Diagnostic Process and Treatment Plan
To rule out stroke, further diagnostic tests were conducted. A brain MRI showed multiple ischemic lesions but no signs of infarction. Ambulatory blood pressure monitoring confirmed persistent hypertension, with average readings of 146/76 mmHg, higher than the normal threshold of less than 130/80 mmHg. Echocardiography revealed left ventricular hypertrophy, and lipid levels were elevated. Given these findings, a dual antihypertensive regimen was initiated using nifedipine extended-release tablets and perindopril tert-butylamine tablets. The goal was to maintain blood pressure below 130/80 mmHg to reduce the risk of further organ damage.

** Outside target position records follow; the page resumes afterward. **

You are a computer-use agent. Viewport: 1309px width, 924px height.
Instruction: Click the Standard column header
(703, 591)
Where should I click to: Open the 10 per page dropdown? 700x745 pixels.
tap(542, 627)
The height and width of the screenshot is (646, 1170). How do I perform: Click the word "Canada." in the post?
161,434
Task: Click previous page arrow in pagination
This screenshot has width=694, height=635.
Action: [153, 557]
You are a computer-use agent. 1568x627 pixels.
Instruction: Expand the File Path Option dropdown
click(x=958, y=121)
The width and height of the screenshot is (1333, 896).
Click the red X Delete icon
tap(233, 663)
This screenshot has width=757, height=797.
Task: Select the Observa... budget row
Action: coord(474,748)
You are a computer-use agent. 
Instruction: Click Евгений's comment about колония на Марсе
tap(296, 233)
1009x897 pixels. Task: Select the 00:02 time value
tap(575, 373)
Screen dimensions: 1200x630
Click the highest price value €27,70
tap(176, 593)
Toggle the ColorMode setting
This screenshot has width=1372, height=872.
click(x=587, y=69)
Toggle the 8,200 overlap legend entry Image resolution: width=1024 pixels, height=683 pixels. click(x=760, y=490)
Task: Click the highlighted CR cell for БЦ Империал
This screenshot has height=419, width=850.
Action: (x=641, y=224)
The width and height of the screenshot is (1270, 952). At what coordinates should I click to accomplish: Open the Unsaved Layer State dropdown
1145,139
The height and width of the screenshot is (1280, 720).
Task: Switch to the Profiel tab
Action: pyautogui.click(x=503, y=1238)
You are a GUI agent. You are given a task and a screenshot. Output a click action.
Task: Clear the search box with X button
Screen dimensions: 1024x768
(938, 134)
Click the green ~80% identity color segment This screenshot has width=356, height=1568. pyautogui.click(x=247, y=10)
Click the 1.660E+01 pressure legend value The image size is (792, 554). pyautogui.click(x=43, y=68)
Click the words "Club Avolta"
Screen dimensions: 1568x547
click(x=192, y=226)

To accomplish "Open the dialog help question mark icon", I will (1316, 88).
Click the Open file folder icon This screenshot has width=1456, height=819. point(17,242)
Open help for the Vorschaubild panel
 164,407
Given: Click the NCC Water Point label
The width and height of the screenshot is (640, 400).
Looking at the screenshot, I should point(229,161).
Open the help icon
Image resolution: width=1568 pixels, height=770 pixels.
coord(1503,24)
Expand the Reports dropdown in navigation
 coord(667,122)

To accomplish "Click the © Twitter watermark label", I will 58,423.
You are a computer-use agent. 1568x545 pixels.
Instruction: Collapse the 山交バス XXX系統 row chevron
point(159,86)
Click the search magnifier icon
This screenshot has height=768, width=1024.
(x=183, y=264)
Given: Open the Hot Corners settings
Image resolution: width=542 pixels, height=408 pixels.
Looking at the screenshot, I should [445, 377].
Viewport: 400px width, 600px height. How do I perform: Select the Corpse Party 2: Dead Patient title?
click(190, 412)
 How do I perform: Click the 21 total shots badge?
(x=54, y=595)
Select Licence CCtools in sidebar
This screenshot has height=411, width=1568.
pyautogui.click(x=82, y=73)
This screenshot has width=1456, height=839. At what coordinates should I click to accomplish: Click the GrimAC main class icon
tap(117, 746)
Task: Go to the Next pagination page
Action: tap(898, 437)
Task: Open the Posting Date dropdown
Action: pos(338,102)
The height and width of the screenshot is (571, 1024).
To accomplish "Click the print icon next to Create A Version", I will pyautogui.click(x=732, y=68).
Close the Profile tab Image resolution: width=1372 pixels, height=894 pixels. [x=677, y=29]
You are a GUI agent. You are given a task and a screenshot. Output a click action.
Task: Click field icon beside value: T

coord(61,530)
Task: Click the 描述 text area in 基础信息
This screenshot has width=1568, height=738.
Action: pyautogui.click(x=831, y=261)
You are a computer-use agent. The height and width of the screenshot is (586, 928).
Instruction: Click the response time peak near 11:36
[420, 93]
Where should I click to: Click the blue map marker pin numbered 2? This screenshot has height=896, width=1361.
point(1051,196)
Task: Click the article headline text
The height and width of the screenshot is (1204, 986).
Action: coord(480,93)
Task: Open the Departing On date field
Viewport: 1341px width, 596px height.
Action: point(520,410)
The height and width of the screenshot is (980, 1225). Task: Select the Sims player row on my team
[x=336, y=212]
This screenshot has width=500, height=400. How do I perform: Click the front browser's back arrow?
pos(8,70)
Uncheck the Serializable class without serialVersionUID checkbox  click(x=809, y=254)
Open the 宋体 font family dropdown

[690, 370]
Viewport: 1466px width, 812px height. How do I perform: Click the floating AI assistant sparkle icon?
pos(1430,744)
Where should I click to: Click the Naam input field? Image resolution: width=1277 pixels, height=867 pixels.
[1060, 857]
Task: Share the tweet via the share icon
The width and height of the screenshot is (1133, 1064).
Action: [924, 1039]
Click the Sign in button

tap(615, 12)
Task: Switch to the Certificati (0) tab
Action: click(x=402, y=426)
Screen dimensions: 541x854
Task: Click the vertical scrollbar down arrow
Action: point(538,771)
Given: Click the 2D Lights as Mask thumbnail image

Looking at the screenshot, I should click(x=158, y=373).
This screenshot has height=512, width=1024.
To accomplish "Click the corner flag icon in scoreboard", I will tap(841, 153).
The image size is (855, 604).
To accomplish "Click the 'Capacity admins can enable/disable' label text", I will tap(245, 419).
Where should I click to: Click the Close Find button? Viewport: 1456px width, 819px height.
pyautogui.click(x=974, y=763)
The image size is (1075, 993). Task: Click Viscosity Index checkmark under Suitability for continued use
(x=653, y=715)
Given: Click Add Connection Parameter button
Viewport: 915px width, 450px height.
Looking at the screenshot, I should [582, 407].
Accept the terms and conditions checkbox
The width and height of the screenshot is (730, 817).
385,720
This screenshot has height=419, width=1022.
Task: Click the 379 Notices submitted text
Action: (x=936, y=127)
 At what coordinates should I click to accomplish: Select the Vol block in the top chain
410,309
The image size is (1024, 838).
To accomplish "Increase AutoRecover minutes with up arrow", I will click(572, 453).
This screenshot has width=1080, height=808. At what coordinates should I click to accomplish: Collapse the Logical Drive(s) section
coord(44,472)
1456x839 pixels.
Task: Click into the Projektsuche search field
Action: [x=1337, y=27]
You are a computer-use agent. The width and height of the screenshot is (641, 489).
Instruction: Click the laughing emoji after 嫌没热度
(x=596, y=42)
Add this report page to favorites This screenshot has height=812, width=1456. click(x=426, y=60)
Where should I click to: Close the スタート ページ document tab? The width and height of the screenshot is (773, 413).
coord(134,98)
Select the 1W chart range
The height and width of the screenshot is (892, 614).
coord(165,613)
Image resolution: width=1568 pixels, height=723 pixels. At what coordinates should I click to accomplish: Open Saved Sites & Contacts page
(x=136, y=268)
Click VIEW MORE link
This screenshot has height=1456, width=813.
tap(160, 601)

Positive Response to Treatment
On the first day of hospitalization, the patient began taking nifedipine, and her blood pressure dropped to 148/76 mmHg, with a noticeable improvement in dizziness. After completing additional tests on day two, perindopril was added to her treatment plan to enhance blood pressure control and help reverse cardiac remodeling. By the end of her 7-day hospital stay, her blood pressure had stabilized at approximately 132/78 mmHg. Her dizziness had significantly subsided, and she experienced no further episodes of nausea. She was discharged and continued to attend outpatient follow-ups for two months. During this time, her blood pressure remained within the target range, and she remained symptom-free.
Recommendations for Long-Term Management
The patient responded well to treatment, and her symptoms improved. However, due to her weight and sedentary lifestyle, she was advised to adopt long-term health strategies to maintain her cardiovascular health.
- Dietary Adjustments: Reduce intake of saturated fats and cholesterol, and increase consumption of fresh fruits and vegetables. Regular lipid profile monitoring is also recommended.
- Physical Activity: Engage in moderate-intensity exercise such as walking, swimming, or aerobics. Avoid excessive or prolonged strenuous activity.
- Weight Management: Obesity increases the risk of hypertension and heart strain. Maintaining a BMI below 24 kg/m² is essential.
- Medication Monitoring: Perindopril may cause a persistent dry cough in some patients. Any adverse effects should be reported promptly to adjust therapy if necessary.
Clinical Insights and Final Thoughts
Chronic hypertension is increasingly common, often presenting with subtle or no symptoms until complications arise. Obesity is a significant risk factor, as it places additional strain on the cardiovascular system, potentially leading to left ventricular hypertrophy and elevated blood pressure. In this case, the patient already showed signs of target organ damage, as evidenced by the thickened interventricular septum on echocardiography. This underscores the importance of early blood pressure monitoring and intervention in overweight individuals. Timely diagnosis and comprehensive management—combining medication with lifestyle changes—are crucial in preventing further complications and improving long-term outcomes.